Virginian law is constitutional


US judge rules Virginia’s anti-spam law is constitutional.

A judge in the US has ruled that Virginia’s anti-spam law is constitutional. Back in May this year VB reported that the counsel representing a man charged with spam offences had called for the case to be dismissed since, they argued, the Virginian anti-spam law violated the federal Commerce Clause and the First Amendment (see VB, May 2004, p.S1). Last month, however, Loudoun Circuit Court Judge Thomas D. Horne upheld the constitutionality of the law.

Horne ruled that the subject heading is the only part of an email that can be argued to contain any content protected by the First Amendment. He said that the law does not penalize people who wish to remain anonymous in their emails, but, “It is an enforcement mechanism to sanction abuses of private property interests through purposeful falsifications of routing information.”

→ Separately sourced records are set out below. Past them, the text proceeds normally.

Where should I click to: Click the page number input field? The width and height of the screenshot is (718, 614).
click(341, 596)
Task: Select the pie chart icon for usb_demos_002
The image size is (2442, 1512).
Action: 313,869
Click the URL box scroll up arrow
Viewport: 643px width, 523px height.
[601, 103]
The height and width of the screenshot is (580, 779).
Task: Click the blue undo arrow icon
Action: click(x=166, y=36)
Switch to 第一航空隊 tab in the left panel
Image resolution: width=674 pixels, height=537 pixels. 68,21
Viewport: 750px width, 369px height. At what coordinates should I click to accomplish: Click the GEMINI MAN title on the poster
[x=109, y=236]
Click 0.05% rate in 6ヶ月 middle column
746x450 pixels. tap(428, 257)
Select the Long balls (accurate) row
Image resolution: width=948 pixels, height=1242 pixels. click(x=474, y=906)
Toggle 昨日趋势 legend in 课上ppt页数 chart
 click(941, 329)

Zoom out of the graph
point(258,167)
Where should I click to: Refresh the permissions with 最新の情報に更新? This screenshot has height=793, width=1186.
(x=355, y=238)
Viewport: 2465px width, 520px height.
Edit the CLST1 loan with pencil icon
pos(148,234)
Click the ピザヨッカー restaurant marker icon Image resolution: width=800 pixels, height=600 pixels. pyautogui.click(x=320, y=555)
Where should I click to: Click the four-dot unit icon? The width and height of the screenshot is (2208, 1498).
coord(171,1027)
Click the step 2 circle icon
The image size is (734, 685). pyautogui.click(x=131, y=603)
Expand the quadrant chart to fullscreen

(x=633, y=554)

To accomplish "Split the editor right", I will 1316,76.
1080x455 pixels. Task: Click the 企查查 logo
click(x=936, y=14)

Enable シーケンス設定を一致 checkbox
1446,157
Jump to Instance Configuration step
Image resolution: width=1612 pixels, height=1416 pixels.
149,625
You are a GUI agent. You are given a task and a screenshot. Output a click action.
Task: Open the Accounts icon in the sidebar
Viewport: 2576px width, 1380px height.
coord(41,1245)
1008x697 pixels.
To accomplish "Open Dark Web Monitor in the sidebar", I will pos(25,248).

While the defence attorneys representing the alleged spammer Jeremy Jaynes and his co-defendants argued that the spam law violated the due process rights of their clients because the provisions of the law are “impermissibly vague”, Horne found the felony provisions to be constitutional. Horne commented that the courts have struggled with how to apply the history of the Commerce Clause to the Internet, which he described as “a communication medium that knows no geographic or political boundaries”. Defence attorneys argued that the spam law violated the Commerce Clause because it controlled the commerce of other states; however Horne ruled: “The statute is not content-based, vague, or offensive to interstate commerce.” Jaynes and his co-defendants will stand trial in early September.